Perhaps the most remarkable organization ever known among
American Indians, that of the "Grand Medicine Lodge," was apparently an
indirect result of the labors of the early Jesuit missionaries. In it
Caucasian ideas are easily recognizable, and it seems reasonable to suppose
that its founders desired to establish an order that would successfully
resist the encroachments of the "Black Robes." However that may be, it is an
unquestionable fact that the only religious leaders of any note who have
arisen among the native tribes since the advent of the white man, the
"Shawnee Prophet" in 1762, and the half-breed prophet of the "Ghost Dance"
in 1890, both founded their claims or prophecies upon the Gospel story. Thus
in each case an Indian religious revival or craze, though more or less
threatening to the invader, was of distinctively alien origin.
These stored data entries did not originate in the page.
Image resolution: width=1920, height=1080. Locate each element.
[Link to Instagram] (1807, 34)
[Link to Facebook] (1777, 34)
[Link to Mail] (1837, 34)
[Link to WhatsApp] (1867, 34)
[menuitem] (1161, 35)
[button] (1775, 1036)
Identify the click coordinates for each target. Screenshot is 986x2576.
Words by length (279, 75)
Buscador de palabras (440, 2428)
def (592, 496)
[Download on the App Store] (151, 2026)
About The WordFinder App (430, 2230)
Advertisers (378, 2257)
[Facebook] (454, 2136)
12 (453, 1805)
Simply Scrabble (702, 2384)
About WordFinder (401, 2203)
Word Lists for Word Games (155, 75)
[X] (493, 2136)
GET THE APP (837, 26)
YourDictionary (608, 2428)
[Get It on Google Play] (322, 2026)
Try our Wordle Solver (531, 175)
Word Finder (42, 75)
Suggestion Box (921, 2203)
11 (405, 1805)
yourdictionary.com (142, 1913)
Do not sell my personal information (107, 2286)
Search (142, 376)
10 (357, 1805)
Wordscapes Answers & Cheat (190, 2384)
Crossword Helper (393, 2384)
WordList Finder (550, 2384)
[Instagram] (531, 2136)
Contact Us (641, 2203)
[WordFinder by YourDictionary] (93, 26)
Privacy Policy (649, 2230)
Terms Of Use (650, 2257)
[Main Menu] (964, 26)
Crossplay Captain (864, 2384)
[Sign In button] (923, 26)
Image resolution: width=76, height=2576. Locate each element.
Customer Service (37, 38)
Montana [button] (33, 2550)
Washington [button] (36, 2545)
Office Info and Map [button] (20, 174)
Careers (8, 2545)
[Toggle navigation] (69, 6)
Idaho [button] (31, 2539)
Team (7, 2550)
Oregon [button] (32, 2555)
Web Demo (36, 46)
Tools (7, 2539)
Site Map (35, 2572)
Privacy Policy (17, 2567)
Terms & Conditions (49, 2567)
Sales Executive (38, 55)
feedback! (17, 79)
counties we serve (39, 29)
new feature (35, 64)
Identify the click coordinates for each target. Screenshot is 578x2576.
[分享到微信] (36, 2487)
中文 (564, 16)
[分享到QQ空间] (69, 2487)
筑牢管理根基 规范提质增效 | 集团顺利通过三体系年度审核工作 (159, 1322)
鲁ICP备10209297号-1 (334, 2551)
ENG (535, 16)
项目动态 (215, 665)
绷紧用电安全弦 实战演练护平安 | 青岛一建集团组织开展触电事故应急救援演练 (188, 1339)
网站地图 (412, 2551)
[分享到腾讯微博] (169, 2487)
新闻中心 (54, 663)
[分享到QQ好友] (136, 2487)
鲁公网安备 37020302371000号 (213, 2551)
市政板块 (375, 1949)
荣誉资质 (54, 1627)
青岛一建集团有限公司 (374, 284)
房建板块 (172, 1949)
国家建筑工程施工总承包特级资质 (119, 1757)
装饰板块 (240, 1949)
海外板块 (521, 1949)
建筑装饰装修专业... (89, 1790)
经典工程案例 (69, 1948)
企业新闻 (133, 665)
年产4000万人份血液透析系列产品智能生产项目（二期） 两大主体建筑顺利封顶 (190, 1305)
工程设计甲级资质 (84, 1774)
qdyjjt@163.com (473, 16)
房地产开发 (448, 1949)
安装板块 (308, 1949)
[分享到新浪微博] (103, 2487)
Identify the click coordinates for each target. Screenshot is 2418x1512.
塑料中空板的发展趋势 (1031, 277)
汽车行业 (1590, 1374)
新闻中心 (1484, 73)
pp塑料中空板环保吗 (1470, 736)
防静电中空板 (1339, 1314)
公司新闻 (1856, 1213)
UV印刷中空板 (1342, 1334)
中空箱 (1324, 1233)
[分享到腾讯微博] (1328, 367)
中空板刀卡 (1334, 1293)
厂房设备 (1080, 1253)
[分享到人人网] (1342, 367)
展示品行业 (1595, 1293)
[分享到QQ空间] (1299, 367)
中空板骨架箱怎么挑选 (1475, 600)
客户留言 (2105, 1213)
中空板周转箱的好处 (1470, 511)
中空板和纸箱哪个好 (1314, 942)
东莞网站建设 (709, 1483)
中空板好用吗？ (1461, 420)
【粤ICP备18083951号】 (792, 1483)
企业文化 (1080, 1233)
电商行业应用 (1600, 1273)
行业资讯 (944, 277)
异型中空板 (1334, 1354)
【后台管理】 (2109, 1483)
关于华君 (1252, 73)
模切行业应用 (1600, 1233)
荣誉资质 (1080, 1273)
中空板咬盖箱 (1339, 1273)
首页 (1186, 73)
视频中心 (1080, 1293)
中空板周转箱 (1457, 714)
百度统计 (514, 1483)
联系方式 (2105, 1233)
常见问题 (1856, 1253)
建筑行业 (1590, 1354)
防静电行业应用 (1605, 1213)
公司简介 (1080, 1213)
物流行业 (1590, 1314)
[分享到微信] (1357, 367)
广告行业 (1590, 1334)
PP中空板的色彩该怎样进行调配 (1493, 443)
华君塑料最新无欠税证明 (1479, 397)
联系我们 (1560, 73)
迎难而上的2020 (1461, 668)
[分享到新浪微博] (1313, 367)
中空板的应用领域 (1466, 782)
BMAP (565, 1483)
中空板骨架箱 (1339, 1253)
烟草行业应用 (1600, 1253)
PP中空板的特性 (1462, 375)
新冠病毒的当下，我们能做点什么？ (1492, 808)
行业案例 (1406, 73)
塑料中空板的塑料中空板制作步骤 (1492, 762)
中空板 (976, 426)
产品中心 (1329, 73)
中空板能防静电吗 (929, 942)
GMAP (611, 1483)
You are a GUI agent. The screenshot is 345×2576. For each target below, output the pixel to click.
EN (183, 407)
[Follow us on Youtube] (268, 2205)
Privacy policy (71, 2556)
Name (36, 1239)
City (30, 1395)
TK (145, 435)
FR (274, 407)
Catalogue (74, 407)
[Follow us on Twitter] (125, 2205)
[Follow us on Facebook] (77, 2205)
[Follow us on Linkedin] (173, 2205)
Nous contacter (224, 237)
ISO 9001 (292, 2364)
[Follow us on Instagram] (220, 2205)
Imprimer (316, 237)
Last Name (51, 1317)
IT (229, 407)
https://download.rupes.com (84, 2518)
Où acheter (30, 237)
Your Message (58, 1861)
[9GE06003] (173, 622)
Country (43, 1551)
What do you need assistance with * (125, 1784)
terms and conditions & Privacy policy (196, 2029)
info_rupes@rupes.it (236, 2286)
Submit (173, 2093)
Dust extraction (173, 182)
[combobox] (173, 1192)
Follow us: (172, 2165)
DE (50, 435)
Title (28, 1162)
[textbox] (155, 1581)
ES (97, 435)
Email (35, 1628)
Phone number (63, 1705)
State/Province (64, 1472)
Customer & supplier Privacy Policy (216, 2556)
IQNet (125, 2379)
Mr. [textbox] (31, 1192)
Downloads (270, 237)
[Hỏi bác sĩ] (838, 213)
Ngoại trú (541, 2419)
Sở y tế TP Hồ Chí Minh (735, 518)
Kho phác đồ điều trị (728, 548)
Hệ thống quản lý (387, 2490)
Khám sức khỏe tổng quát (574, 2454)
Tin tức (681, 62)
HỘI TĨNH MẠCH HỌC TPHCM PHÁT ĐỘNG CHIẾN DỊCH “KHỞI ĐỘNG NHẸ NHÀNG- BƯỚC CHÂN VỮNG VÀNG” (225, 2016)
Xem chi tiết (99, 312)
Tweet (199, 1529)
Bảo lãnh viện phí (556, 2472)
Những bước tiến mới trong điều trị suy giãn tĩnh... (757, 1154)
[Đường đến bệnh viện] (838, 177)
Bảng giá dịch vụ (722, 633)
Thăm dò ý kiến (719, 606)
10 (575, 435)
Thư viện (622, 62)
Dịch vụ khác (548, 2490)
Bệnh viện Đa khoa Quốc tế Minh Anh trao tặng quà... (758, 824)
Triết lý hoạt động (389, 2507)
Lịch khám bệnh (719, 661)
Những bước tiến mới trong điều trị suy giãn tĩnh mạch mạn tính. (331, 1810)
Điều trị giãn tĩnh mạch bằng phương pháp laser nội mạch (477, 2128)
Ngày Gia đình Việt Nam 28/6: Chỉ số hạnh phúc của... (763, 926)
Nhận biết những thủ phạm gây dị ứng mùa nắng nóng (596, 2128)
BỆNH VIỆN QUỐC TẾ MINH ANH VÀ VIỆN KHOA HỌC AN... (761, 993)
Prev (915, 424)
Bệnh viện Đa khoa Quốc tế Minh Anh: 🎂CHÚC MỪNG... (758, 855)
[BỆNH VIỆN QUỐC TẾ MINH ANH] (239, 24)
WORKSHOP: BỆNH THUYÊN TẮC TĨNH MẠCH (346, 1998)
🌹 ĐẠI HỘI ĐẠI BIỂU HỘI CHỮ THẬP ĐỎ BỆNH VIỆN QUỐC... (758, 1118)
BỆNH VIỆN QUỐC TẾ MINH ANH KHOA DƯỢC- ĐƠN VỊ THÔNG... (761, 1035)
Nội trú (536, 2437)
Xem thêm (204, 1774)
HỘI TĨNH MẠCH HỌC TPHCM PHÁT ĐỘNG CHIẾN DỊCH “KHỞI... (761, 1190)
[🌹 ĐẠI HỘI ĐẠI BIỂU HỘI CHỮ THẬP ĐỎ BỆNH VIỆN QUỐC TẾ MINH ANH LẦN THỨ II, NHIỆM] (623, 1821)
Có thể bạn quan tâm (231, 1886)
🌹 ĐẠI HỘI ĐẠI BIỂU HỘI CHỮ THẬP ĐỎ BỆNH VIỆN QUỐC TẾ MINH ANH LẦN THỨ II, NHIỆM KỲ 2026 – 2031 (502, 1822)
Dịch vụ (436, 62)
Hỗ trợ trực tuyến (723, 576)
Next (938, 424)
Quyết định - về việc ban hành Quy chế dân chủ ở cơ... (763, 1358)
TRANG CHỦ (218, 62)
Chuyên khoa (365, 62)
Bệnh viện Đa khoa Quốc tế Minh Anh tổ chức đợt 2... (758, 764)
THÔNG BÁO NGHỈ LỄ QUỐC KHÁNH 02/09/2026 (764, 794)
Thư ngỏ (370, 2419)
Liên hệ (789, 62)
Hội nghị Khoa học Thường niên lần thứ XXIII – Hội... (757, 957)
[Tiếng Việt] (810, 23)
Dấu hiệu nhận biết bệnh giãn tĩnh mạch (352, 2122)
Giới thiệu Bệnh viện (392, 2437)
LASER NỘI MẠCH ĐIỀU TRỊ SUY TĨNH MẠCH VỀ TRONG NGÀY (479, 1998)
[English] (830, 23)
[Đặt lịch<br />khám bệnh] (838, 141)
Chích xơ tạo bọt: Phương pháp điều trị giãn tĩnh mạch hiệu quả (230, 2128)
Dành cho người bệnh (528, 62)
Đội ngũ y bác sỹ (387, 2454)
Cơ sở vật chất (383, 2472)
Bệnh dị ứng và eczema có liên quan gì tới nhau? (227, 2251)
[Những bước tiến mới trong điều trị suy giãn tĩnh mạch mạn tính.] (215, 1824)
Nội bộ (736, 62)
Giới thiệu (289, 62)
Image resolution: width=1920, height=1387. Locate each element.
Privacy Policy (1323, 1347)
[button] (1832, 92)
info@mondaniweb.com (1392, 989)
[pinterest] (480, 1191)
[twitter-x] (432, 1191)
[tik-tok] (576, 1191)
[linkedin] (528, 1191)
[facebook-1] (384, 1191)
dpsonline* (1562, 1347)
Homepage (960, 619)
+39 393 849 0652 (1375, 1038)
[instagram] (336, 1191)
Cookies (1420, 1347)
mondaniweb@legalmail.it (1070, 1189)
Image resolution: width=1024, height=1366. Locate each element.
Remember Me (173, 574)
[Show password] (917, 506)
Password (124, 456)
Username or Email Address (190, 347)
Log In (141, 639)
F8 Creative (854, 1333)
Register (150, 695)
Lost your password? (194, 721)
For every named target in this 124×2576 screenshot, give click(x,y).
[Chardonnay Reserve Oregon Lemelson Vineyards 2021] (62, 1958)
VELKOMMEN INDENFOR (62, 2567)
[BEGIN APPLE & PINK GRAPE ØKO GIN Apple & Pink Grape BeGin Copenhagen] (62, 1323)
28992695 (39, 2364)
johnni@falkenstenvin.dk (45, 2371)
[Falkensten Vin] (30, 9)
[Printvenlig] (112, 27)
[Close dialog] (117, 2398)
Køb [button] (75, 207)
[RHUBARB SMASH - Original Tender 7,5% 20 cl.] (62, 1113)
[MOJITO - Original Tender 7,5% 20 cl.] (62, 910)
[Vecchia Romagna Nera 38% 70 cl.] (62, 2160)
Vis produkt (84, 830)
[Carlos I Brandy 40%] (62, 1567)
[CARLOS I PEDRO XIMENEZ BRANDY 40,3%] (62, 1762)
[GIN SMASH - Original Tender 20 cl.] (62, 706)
The Medicine Lodge originated among the Algonquin tribe,
and extended gradually throughout its branches, finally affecting the Sioux
of the Mississippi Valley, and forming a strong bulwark against the work of
the pioneer missionaries, who secured, indeed, scarcely any converts until
after the outbreak of 1862, when subjection, starvation, and imprisonment
turned our broken-hearted people to accept Christianity seemed to offer them
the only gleam of kindness or hope.
The order was a secret one, and in some respects not
unlike the Free Masons, being a union or affiliation of a number of lodges,
each with its distinctive songs and medicines. Leadership was in order of
seniority in degrees, which could only be obtained by merit, and women were
admitted to membership upon equal terms, with the possibility of attaining
to the highest honors. No person might become a member unless his moral
standing was excellent, all candidates remained on probation for one or two
years, and murderers and adulterers were expelled. The commandments
promulgated by this order were essentially the same as the Mosaic Ten, so
that it exerted a distinct moral influence, in addition to its ostensible
object, which was instruction in the secrets of legitimate medicine.
In this society the uses of all curative and herbs known
to us were taught exhaustively and practiced mainly by the old, the younger
members being in training to fill the places of those who passed away. My
grandmother was a well-known and successful practitioner, and both my mother
and father were members, but did not practice.